Weight pruning is another line of work to compress BERT style models. In this post, I will survey BERT related weight pruning papers.

In general, weight pruning means identifying and removing redundant or less essential weights and/or components. Related work can be divided into three categories:

  1. Prove the weights that are indeed redundant and prunable.
  2. Element-wise pruning.
  3. Structured pruning.

Just like the data quantization, one characteristic of this line of work is, after pruning, the weights usually become very sparse. Sparse weights can reduce the model size largely. However, it can not speed up the inference time. As a result, special hardware is needed to achieve a decent computation speed-up after element-wise pruning.

Prove Weights are Redundant

This line of work empirically shows that weights of large transformer-based models are indeed redundant. A significant part of weights can be removed without hurting the final performance.

Kovaleva et al. (2019) conducts \(6\) different experiments regarding the attentions on BERT model. The authors conclude that BERT model is highly over-parametered by showing a repeated self-attention pattern in different heads. Moreover, in their disabling experiments, they find that both single and multiple heads are not detrimental to model performance and, in some cases, even improves it. Their experiments also show that the last two layers encode the task-specific features and contribute to the performance gain.

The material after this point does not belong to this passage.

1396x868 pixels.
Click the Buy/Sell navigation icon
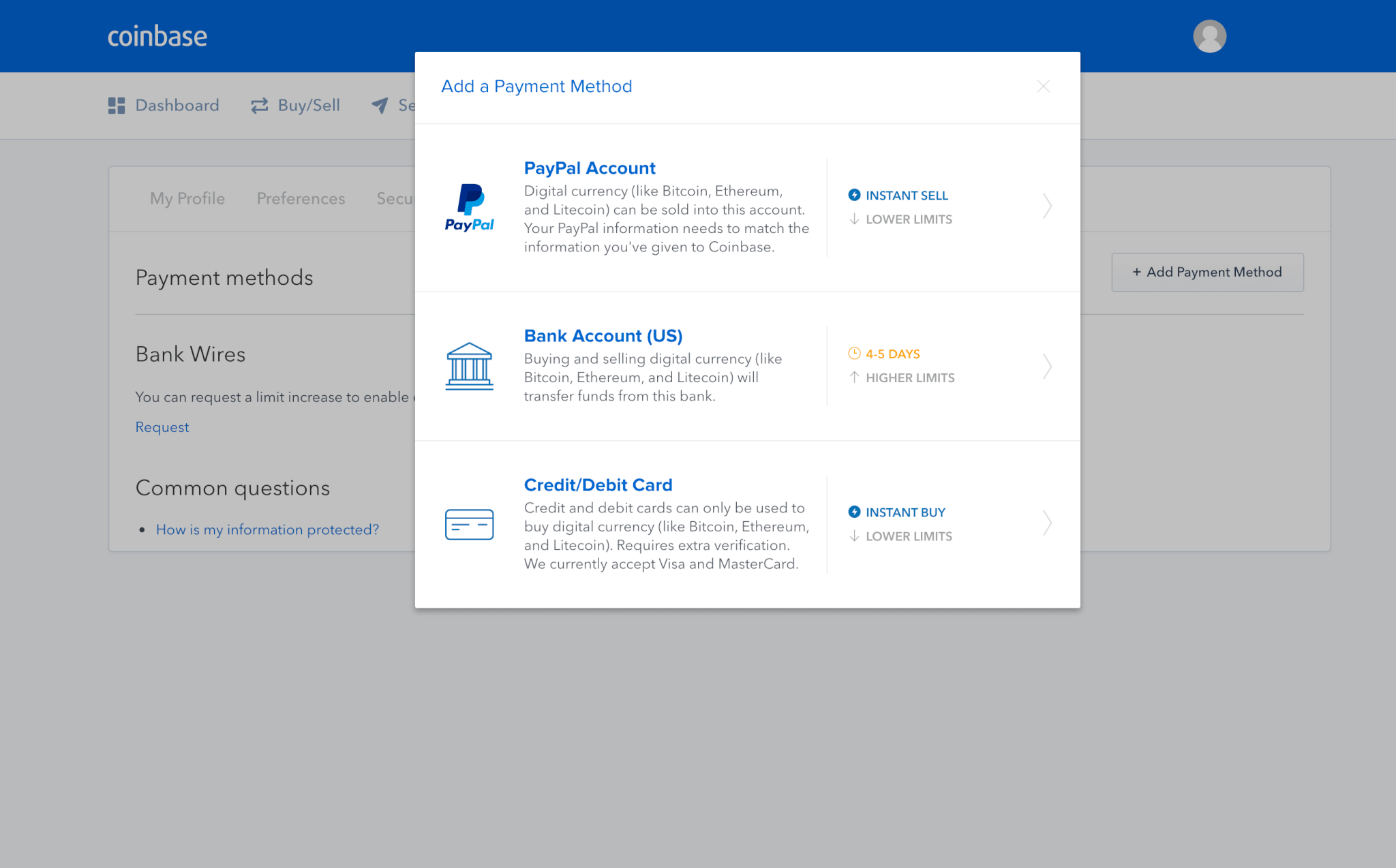pyautogui.click(x=260, y=105)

Similarly, Michel et al. (2019) also conducts extensive experiments to analyze the importance of attention heads in transformer-based models. They perform their experiments on WMT (Ott et al., 2018) and BERT (Devlin et al., 2019). In their first setting, they remove each head to see the impact of the removed head. They find that the majority of attention heads can be removed without hurting too much from the original score. They also find in some cases, removing an attention head can increase performance, which is consistent with the conclusions of Kovaleva et al. (2019). To answer the question that is more than one head is needed? they remove all attention heads but one within a single layer. Surprisingly, they find that one head is indeed sufficient at test time. Next, they also try to prune these attention heads iteratively. Experiments show that removing \(20\%\) to \(40\%\) of heads does not incur any noticeable negative impact.

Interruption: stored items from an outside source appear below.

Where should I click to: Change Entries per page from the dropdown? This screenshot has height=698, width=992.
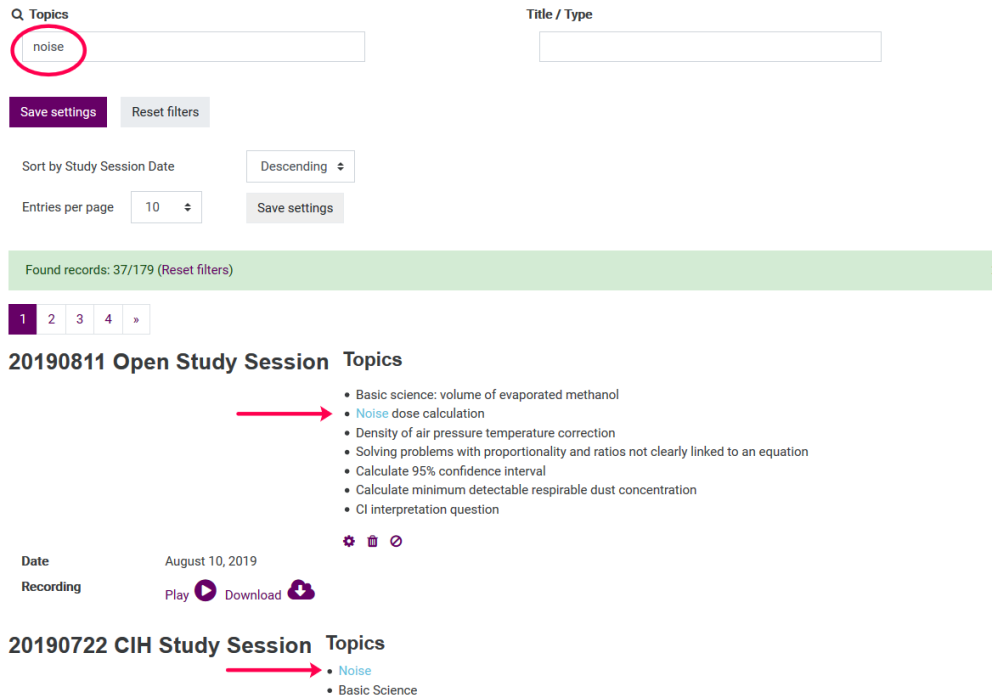(x=166, y=207)
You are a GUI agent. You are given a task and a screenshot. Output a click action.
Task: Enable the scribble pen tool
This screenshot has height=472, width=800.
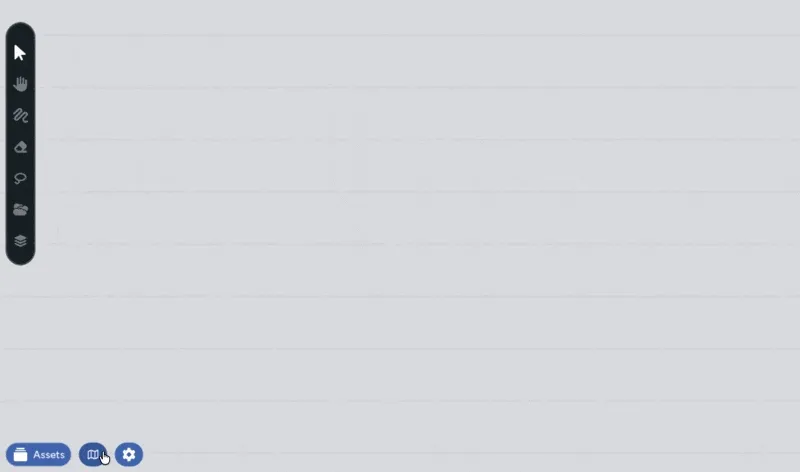[20, 116]
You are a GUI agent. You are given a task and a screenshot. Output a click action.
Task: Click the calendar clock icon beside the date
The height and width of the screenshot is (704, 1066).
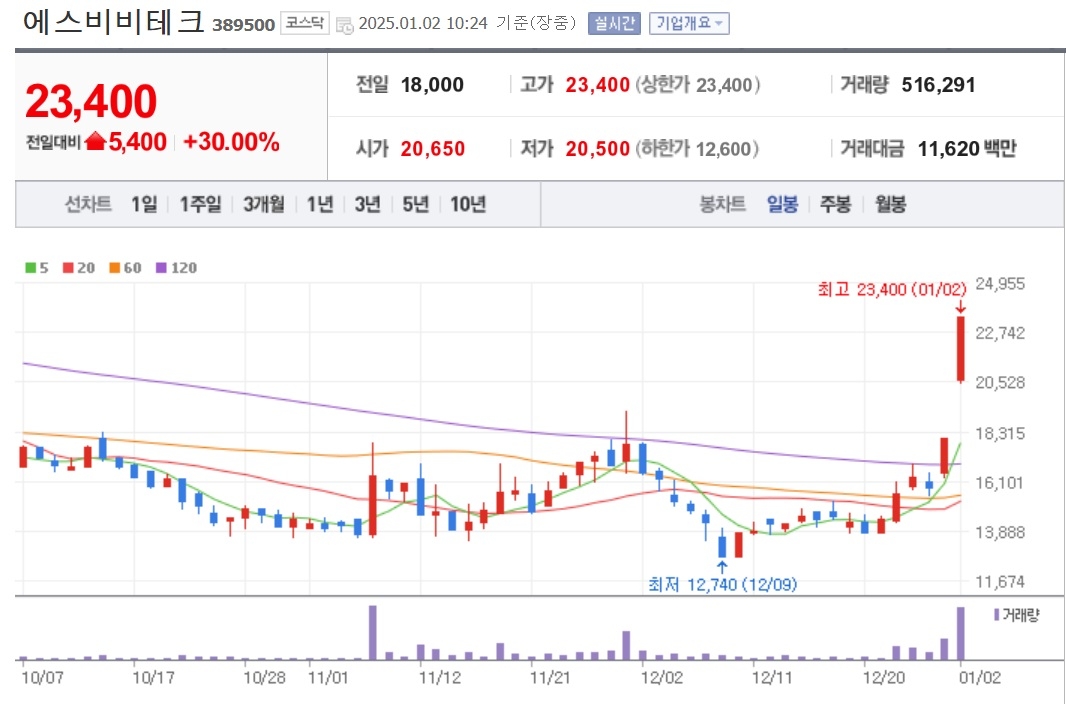[345, 25]
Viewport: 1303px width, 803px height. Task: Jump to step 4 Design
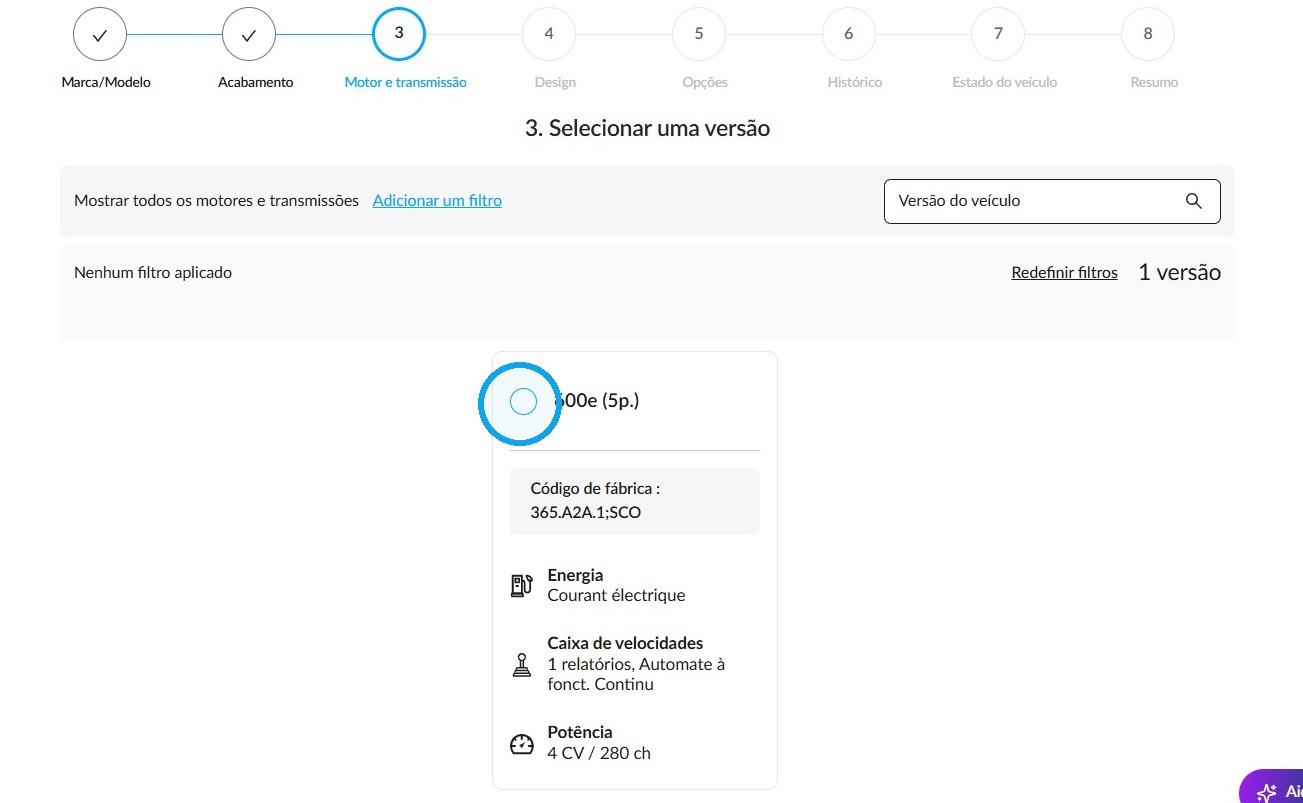tap(549, 34)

Consistent results are also found in the paper Voita et al. (2019). But in Voita et al. (2019), they take a further step showing that some "important heads" can be characterized into 3 functions: (i) positional (ii) syntactic, and (iii) rare words. Besides, they also propose a new pruning method by applying a regularized objective when fine-tuning. They observe that these specialized heads are often the last to be pruned, which confirms their importance.

Element-wise Pruning

After empirically showing the weights are indeed redundant, many pruning methods are proposed—one line of work focus on identifying and removing individual weights of the given model. The importance of each weight can be determined by its absolute value, gradients, or other measurements defined by designers.

Gordon et al. (2020) apply a simple Magnitude Weight Pruning (Han et al., 2015) strategy on the BERT. Using this strategy, they prune the BERT model from \(0\%\) to \(90\%\) in increments of \(10\%\). Their experiments show that using a simple pruning strategy like magnitude weight pruning can remove \(30\%-40\%\) of the weights without hurting pre-training loss or inference on any downstream task. However, with the sparsities keeps increasing, the pre-training loss starts increasing, and performance starts degrading.

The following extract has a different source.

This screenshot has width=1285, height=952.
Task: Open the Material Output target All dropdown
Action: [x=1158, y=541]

Similarly, Sanh et al. (2020) uses a modified magnitude weight pruning strategy to prune the weights. The basic idea is to learn a scoring matrix during training, indicating the importance of each weight. Intuitively, magnitude selects the weights that are far from zero. In contrast, movement pruning selects the weights that moving away from zero during the training process. The experiments show that using this modified magnitude weight pruning method, BERT can achieve \(95\%\) of the original BERT performance with only \(5\%\) of the encoder's weight on natural language inference (MNLI) (Williams et al., 2018) and question answering (SQuAD v1.1) (Rajpurkar et al., 2016).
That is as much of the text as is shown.